Required task
Copy the items below verbatim, from the line containing "coordinates (64, 646)." through the end of the items, and nothing else.

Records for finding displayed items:
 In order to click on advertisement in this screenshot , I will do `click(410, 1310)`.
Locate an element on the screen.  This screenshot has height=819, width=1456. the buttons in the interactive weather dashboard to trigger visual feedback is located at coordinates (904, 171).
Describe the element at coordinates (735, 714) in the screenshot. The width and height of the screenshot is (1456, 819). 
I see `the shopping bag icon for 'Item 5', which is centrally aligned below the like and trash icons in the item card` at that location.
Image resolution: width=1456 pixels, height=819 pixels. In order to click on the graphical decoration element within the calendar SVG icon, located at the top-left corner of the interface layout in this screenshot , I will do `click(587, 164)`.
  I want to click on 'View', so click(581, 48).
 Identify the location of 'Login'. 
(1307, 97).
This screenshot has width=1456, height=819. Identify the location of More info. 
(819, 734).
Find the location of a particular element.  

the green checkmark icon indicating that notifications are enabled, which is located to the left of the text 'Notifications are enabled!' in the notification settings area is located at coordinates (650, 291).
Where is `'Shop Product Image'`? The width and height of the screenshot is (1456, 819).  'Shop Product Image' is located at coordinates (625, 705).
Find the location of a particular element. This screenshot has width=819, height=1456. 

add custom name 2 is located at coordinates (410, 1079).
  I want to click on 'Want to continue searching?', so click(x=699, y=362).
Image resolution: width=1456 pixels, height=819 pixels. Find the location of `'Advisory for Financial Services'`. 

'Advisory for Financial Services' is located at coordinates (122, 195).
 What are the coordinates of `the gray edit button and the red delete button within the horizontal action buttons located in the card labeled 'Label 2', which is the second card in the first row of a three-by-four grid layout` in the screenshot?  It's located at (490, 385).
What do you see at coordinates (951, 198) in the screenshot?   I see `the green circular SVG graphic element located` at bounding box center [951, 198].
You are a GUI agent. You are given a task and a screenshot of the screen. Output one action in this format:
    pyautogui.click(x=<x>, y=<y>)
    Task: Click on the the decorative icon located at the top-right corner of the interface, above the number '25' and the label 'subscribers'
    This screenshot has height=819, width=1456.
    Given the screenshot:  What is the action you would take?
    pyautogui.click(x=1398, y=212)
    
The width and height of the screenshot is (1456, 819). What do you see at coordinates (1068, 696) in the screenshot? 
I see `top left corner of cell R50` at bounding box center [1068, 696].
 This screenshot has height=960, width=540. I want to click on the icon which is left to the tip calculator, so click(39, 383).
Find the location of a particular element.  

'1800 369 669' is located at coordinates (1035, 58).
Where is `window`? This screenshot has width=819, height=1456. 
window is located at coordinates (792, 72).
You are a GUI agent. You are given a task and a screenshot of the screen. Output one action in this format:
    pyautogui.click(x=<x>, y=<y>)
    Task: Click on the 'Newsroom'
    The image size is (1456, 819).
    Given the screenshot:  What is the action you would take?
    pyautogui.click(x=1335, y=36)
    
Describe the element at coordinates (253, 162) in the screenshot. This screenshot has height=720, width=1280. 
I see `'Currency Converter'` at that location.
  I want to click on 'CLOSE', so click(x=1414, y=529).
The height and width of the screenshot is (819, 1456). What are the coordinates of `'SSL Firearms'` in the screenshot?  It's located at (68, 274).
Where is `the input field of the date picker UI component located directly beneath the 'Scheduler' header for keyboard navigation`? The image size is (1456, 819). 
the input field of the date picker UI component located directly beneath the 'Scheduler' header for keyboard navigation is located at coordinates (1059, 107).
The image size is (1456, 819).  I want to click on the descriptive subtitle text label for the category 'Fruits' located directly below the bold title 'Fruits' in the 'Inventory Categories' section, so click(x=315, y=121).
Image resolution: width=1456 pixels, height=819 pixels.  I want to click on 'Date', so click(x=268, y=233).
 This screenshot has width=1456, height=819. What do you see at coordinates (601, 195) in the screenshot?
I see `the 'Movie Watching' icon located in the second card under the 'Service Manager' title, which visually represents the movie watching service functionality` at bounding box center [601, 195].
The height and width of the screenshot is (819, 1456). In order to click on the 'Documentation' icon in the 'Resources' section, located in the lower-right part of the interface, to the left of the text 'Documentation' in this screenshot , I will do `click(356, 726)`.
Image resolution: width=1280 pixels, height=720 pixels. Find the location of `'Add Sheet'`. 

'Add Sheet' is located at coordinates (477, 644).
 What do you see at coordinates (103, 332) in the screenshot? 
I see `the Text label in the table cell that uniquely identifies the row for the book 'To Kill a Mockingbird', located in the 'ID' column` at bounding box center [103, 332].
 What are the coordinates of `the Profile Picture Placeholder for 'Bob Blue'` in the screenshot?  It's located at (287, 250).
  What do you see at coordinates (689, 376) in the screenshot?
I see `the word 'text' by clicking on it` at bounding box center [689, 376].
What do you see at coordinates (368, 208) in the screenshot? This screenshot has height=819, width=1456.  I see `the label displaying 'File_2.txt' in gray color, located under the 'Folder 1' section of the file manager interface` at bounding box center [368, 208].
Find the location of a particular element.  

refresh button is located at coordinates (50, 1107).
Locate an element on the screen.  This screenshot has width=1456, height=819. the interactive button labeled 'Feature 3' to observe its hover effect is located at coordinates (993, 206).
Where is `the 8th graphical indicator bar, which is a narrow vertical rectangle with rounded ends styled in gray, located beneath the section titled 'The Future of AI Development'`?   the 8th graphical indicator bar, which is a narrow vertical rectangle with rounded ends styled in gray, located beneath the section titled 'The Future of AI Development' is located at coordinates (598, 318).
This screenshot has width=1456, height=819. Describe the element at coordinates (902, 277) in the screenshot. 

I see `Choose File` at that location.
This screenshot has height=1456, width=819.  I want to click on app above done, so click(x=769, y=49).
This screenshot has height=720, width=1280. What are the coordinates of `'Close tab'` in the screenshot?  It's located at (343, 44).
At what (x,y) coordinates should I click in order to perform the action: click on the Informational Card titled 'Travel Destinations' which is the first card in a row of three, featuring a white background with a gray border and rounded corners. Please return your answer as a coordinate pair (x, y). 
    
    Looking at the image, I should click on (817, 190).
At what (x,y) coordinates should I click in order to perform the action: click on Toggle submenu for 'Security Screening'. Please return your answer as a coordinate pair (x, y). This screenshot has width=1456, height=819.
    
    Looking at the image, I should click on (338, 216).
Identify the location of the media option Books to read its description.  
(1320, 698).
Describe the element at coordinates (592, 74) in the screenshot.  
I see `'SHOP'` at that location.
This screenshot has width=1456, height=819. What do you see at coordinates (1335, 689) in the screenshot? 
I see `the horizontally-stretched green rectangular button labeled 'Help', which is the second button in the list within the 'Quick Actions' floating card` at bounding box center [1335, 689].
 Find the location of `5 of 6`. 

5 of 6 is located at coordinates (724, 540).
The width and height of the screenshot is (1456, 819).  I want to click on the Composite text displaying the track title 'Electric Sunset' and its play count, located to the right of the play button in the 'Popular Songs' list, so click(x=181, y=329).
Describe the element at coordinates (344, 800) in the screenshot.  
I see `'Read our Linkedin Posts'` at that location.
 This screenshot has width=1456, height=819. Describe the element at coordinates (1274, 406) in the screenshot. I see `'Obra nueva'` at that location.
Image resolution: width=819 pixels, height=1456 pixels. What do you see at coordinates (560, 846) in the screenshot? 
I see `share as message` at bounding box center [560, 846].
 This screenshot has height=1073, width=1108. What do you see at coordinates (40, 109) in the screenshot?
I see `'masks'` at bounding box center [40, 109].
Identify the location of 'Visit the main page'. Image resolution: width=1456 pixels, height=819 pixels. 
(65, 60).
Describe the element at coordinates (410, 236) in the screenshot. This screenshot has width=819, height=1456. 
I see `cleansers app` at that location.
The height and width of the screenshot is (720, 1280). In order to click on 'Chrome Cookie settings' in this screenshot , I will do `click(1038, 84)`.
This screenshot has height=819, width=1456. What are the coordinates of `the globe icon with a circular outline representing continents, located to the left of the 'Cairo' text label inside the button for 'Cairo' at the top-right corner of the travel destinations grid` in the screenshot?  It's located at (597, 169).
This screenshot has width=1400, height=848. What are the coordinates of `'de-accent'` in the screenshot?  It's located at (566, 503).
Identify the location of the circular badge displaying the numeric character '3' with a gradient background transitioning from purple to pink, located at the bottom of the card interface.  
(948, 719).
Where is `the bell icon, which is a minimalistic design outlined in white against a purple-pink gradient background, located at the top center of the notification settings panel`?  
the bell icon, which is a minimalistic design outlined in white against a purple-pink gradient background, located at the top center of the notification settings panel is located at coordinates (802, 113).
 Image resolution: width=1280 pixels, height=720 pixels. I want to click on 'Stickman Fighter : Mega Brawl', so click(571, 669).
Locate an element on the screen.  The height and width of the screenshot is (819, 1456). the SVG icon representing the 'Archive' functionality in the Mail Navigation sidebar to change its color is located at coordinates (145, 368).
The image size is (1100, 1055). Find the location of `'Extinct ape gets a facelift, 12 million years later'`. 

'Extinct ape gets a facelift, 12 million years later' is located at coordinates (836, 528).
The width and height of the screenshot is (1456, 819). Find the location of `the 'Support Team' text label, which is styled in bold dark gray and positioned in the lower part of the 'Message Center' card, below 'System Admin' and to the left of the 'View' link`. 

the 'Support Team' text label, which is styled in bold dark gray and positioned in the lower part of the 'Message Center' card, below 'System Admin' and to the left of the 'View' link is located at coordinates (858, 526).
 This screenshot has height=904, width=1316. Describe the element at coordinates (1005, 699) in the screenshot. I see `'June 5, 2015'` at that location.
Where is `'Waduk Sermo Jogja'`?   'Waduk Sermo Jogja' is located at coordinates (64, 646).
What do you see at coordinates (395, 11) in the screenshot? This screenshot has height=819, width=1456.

Expected answer
Where is `'Waduk Sermo Jogja'`?   'Waduk Sermo Jogja' is located at coordinates (64, 646).
What do you see at coordinates (395, 11) in the screenshot? This screenshot has height=819, width=1456.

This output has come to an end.